Śmialiśmy się z „zebry Wiewiórowskiego” (Equus giodus). To taka nowa zasada, że prawo do merytorycznej decyzji GIODO nie przysługuje albo dlatego, że jest się chrześcijaninem („osobą należącą do kościoła” – mówiąc językiem ustawy o ochronie danych osobowych) albo dlatego, że Kościół jej nie podlega. I nie ma to znaczenia, bo zastępca GIODO Andrzej Lewiński może się podpisać i pod jednym i pod drugim. Zebra jest wtedy albo biała albo czarna – można sobie wybierać. A wszystko dzięki dwóm literkom „i 3” wrzuconym do projektu ustawy pod stołem i wbrew wynikom głosowań w tej sprawie.
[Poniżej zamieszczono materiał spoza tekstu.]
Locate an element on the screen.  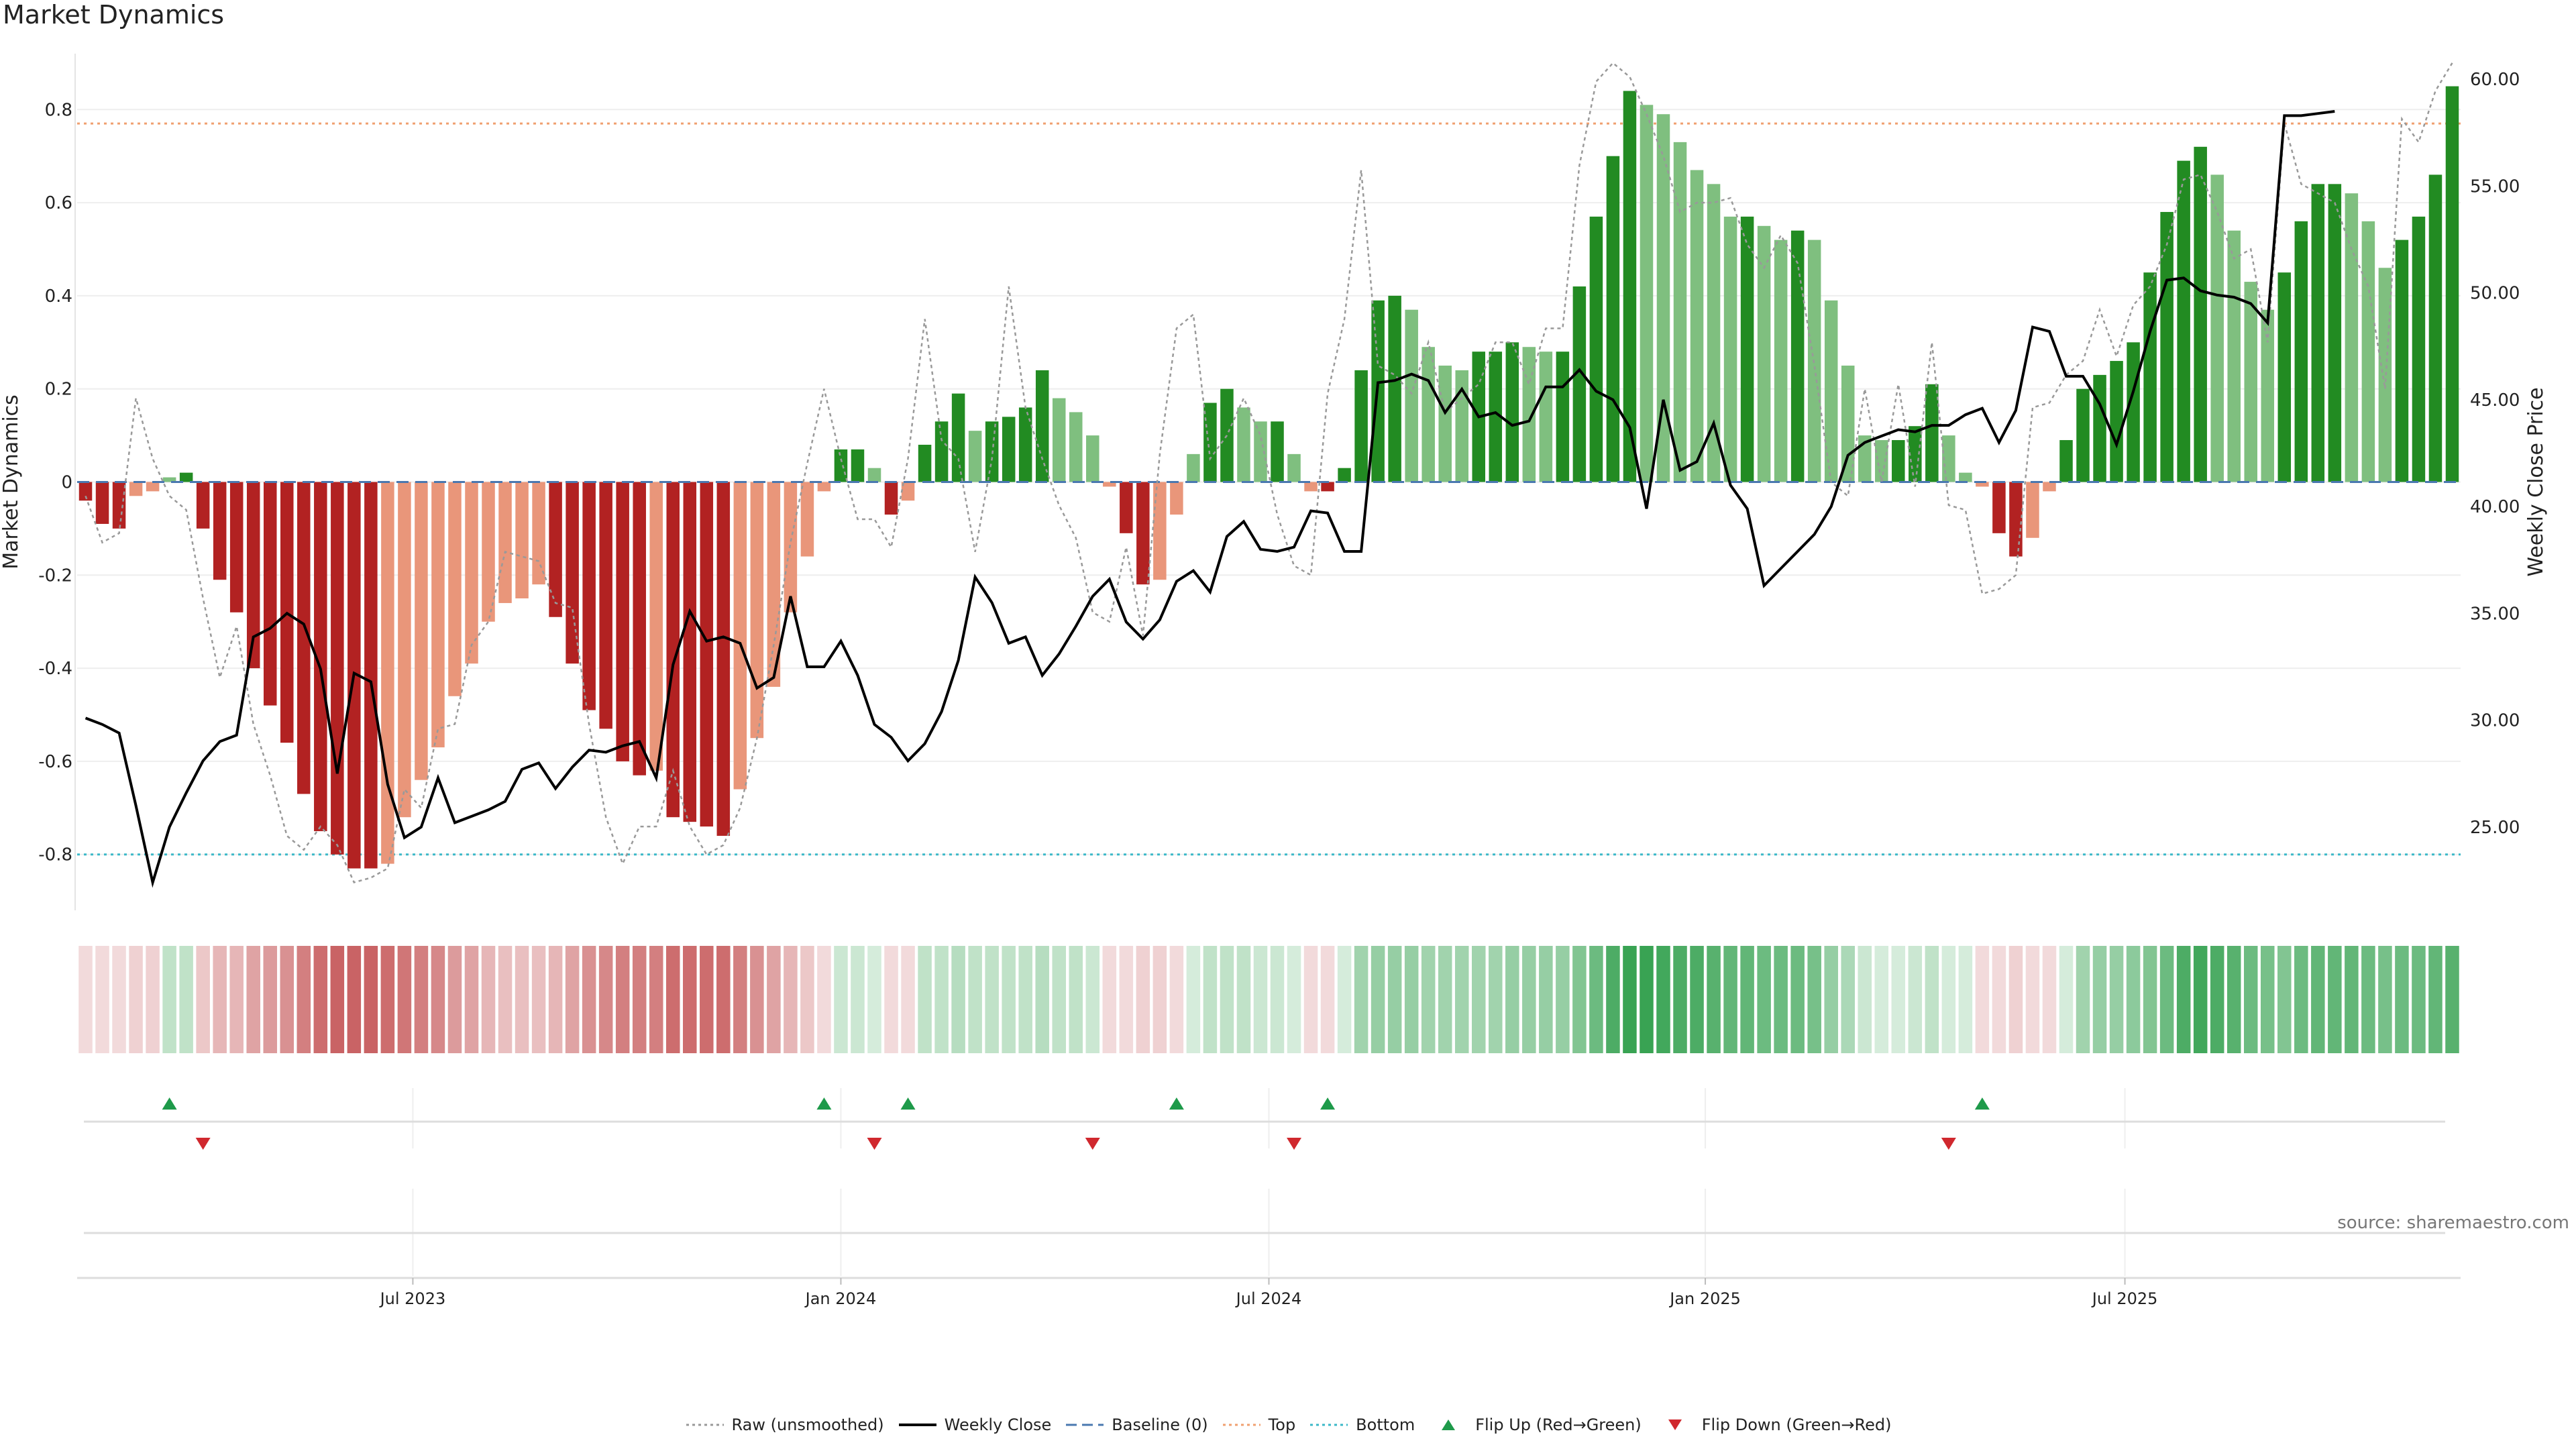
legend-item-flip_down: Flip Down (Green→Red) is located at coordinates (1773, 1424).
Ufając dosłownej interpretacji i stanowisku BGIODO w latach 1998-2010 (!) my sobie wybraliśmy, że „i 3” dyskryminuje chrześcijan.
Dzisiejszy dzień jest wielkim zwycięstwem „zebry Wiewiórowskiego” nad prawem i rozumem. Wojewódzki Sąd Administracyjny w Warszawie powiedział wreszcie to, co i tak było widać od stycznia. Nieważne czemu GIODO umarza – ważne, że ma umarzać. Czyli może sobie wybierać co mu bardziej pasuje a zatwierdzą mu to prawa historii…
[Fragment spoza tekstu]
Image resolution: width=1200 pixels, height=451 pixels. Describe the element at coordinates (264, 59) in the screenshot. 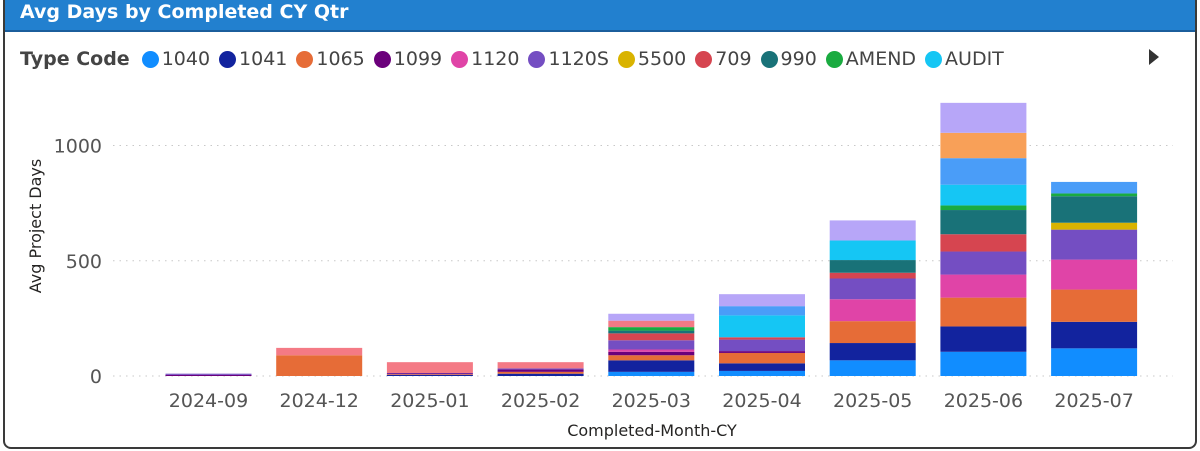

I see `legend-label: 1041` at that location.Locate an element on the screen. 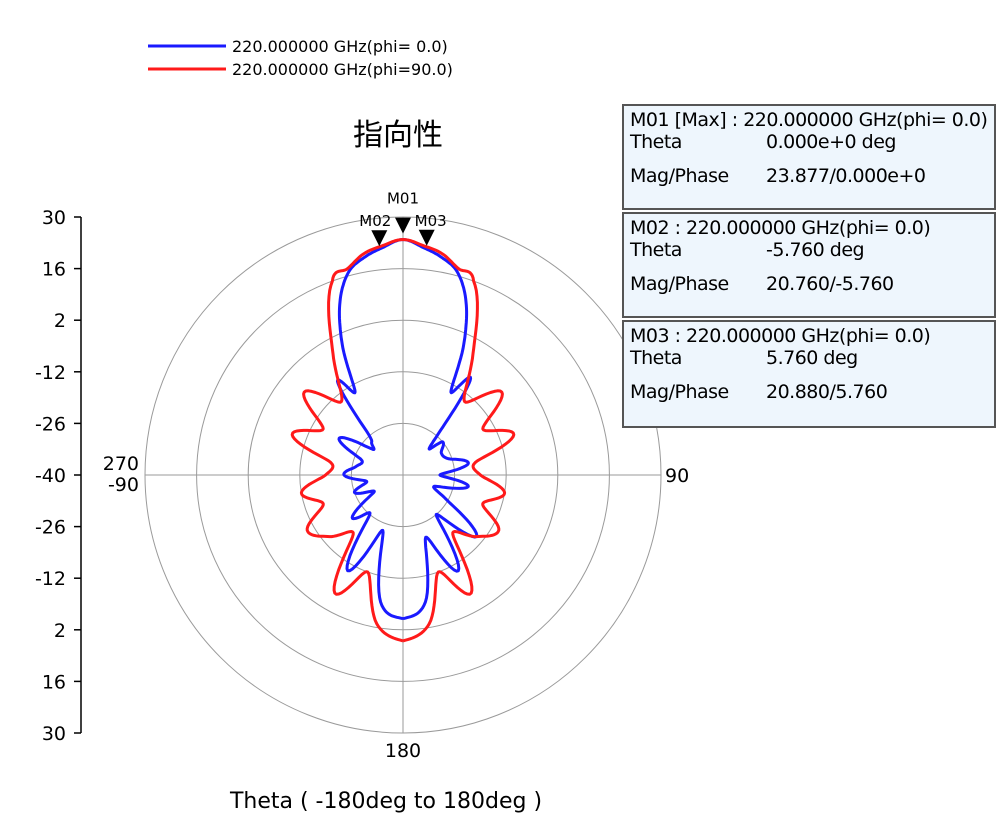 This screenshot has width=999, height=831. angle-label-90: 90 is located at coordinates (677, 476).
–> sąd robi z siebie pośmiewisko – 7 maja 2012 <–
Informacja! 20 marca 2012 r. na wniosek poseł PiS Anny Sobeckiej powołany został Parlamentarny Zespół d/s Przeciwdziałania Ateizacji Polski. Utworzenie takiego Zespołu Inkwizycji XXI wieku zagraża całej Unii Europejskiej!
Sędziowie skutecznie wprowadzają w życie słowa księdza Klocha, wypowiedziane z ironią i pogardą – „chciejstwo to jeszcze za mało„…
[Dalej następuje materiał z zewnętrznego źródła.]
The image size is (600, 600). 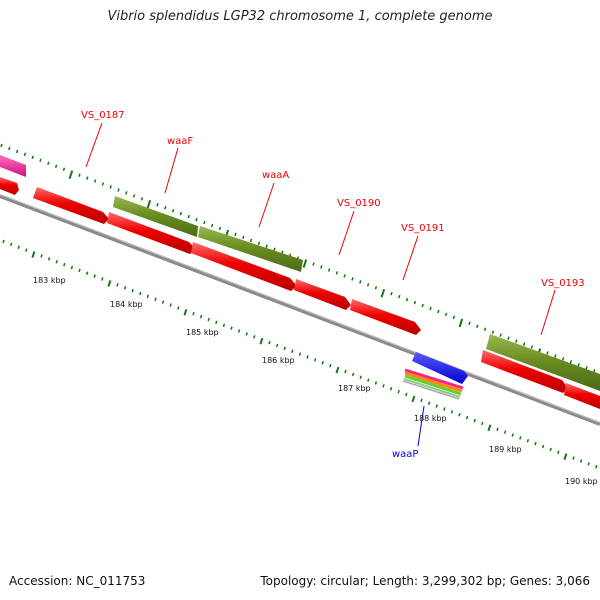 What do you see at coordinates (103, 116) in the screenshot?
I see `gene-label-vs0187: VS_0187` at bounding box center [103, 116].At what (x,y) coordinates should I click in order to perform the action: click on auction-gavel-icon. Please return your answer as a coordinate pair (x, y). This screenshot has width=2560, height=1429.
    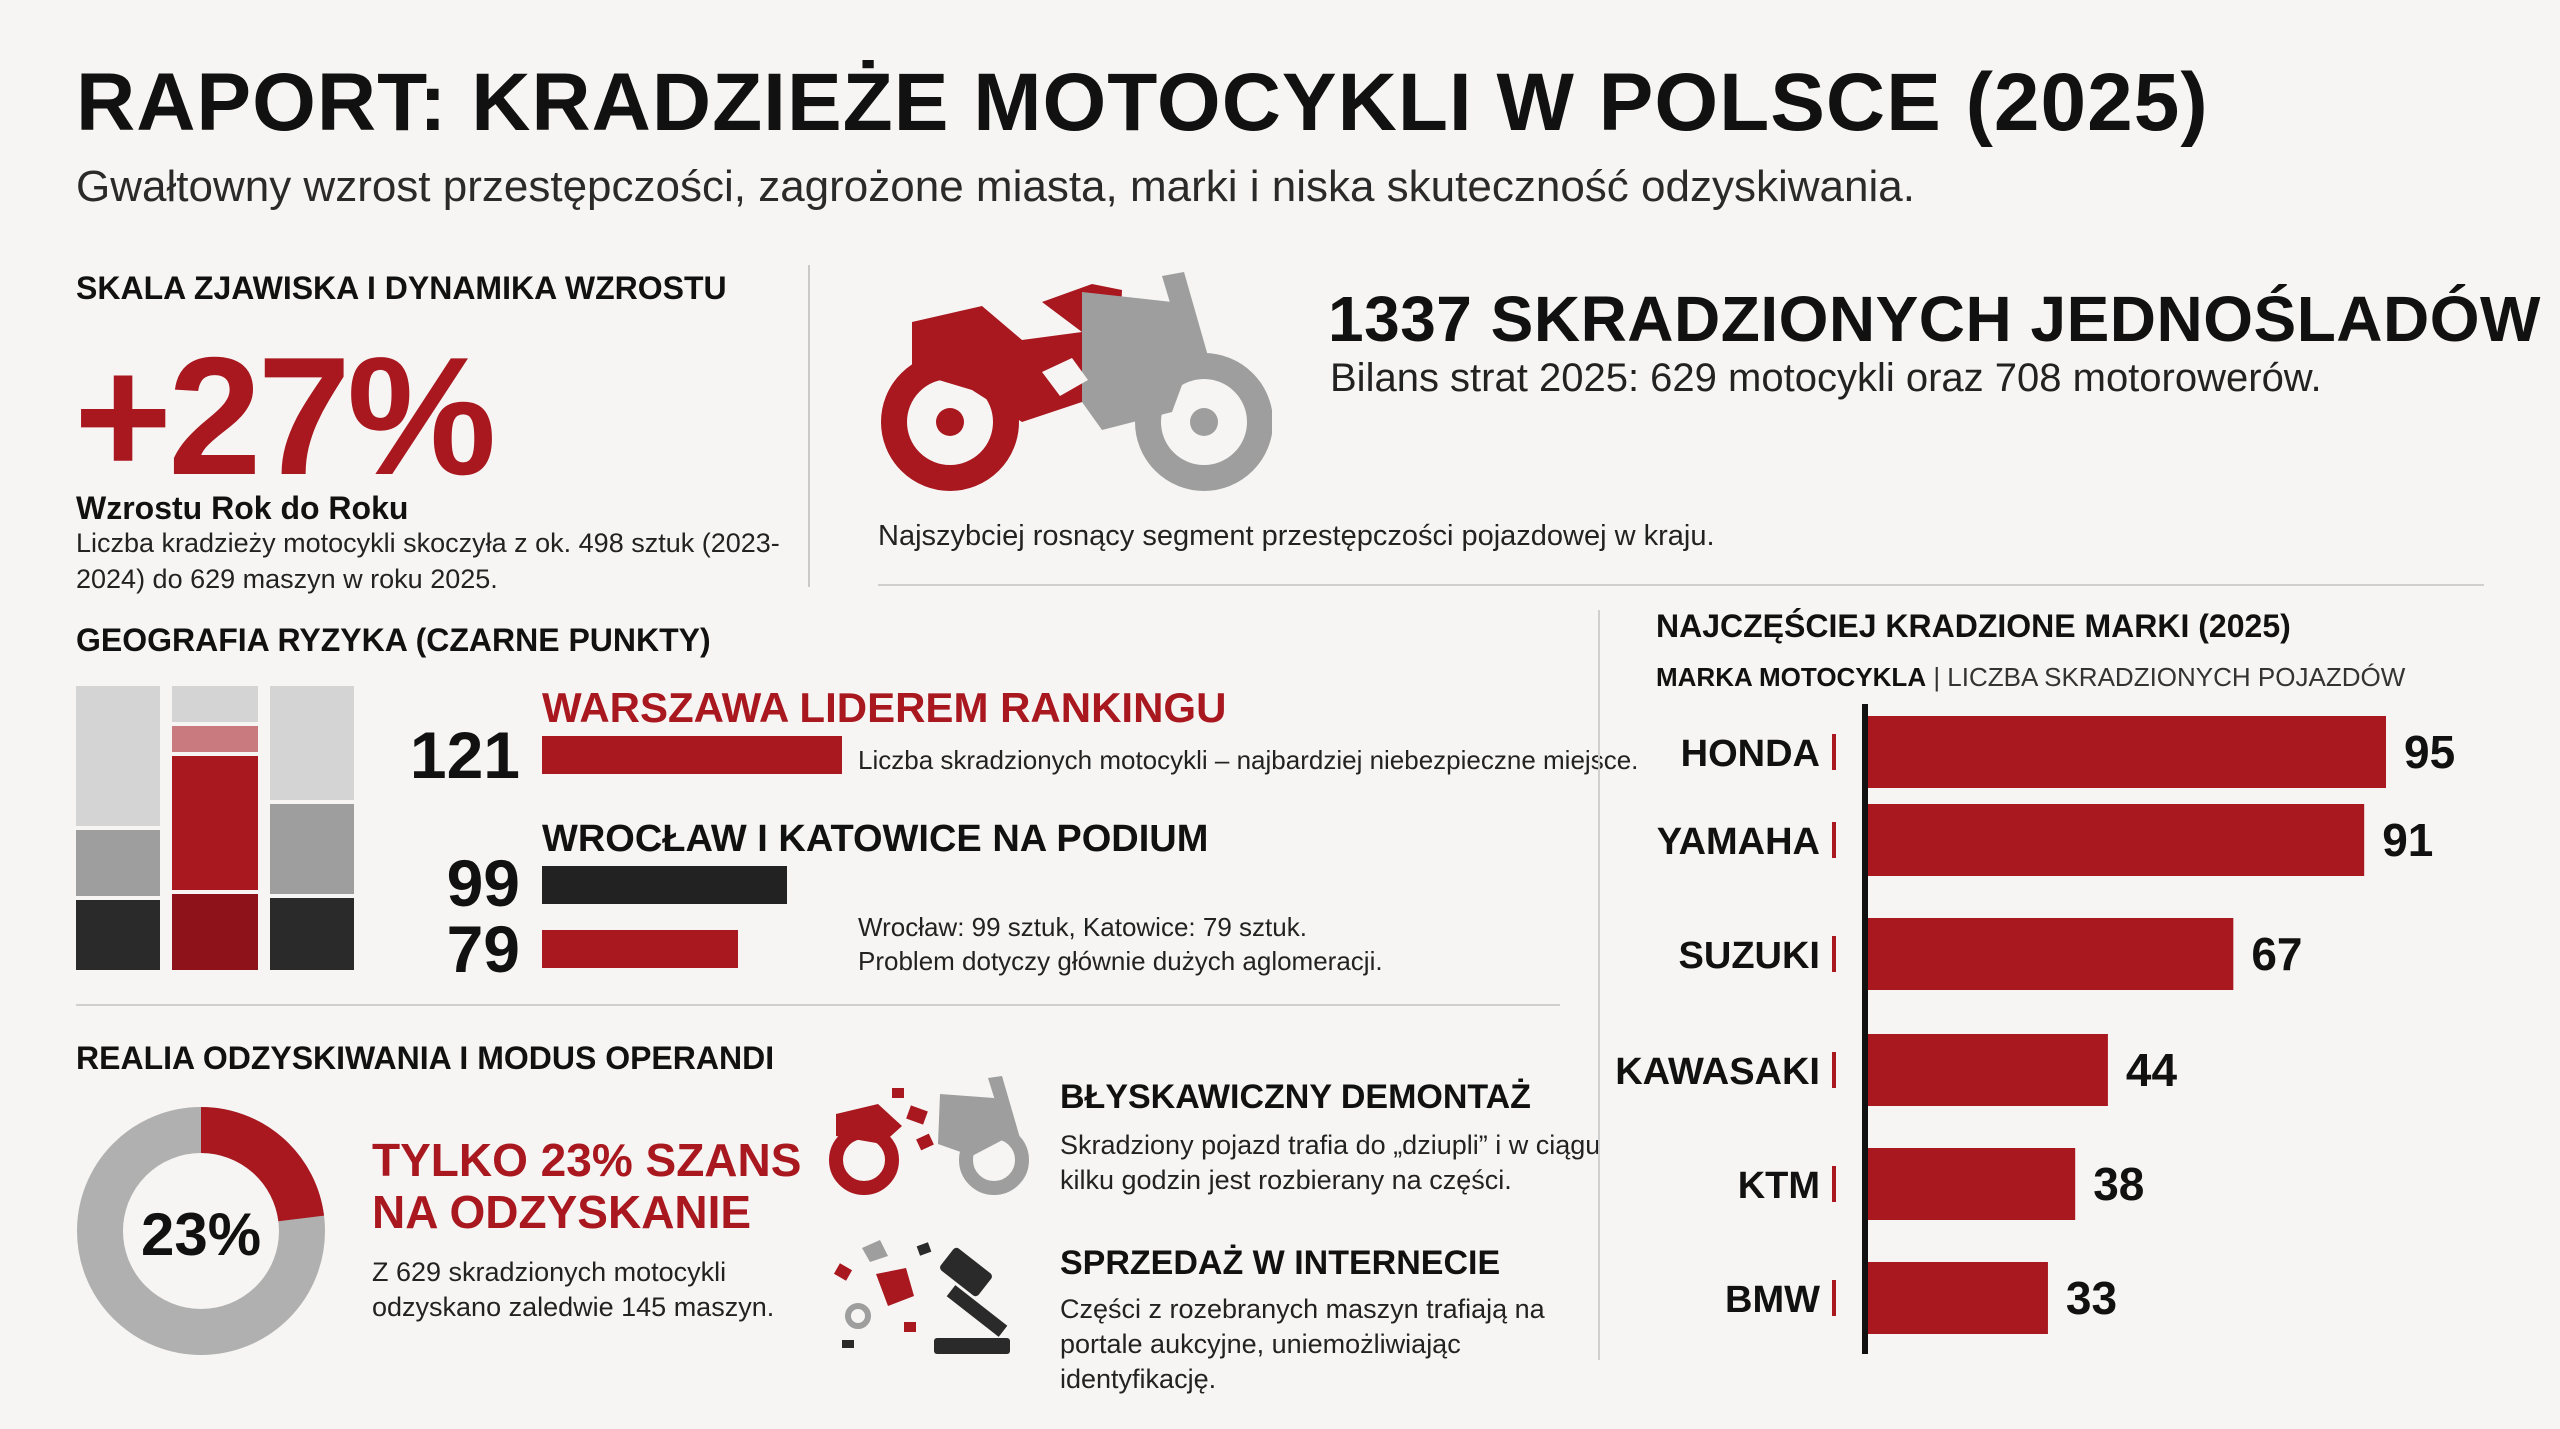
    Looking at the image, I should click on (922, 1297).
Te wyroki pokazują jaką siłą dysponuje w Polsce KEP. To pracuje na wzór ośmiornicy.
Na wzór tak, ale nie ta sama siła. Gdyby ośmiornica miała taką siłę, to by wszystkie „rybska” i inne wieloryby wyginęły..
Innymi słowy mówisz – „cieszcie się, że możecie dostawać te umorzenio-oddalenia z powodu „i 3” a nie siedzicie aresztowani jak nieprzymierzając onegdaj Michnik„. I ja myślę, że to jest faktycznie skala naszej wolności. 🙂
Tak, mamy lepiej niż Michnik w tamtych czasach, bo ośmiornica nas „nie więzi” tylko nas „nie puści”.
Nie puści też, ale „nie puści”, bo „nie wpuści”, bo „i 3” stoi na drodze i Pan Minister chciałby się dobrać do art. 12 ust. 2, ale niestety nie ma kognicji. I tak już prawie 15 lat…
Kognicję to on ma („i 3” mówi o „należących”) tylko klucz od szafy, w której siedzi zamknięta wysyła proboszczom (w liście „z kołem ratunkowym”). To też konkordatowe gwarancje, że klucz od szafy z kognicją każdego urzędnika musi leżeć na plebanii.
No, i idąc tym tropem to Święta Instrukcja Apostatyczna jest rozporządzeniem wykonawczym do ustawy Rakowskiego, która mówi, że obywatele mogą być należący i nienależący. Może napiszemy to rozporządzenie?
„W związku z Ustawą z 17 maja 1989 roku o gwarancjach wolności sumienia i wyznania Przewodniczący Konferencji Episkopatu Polski wydaje instrukcję KEPu o apostazji cobyście wiedzieli jak z niej korzystać.
1. Tworzy się Świętą Instrukcję Apostatyczną.
2…
„
Praktyczna realizacja „rozdzielności Kościoła od Państwa”. Urzędnik ma kognicję (w szafie),a proboszcz klucz. Przyznasz, że trudno lepiej zagwarantować „rozdzielność”?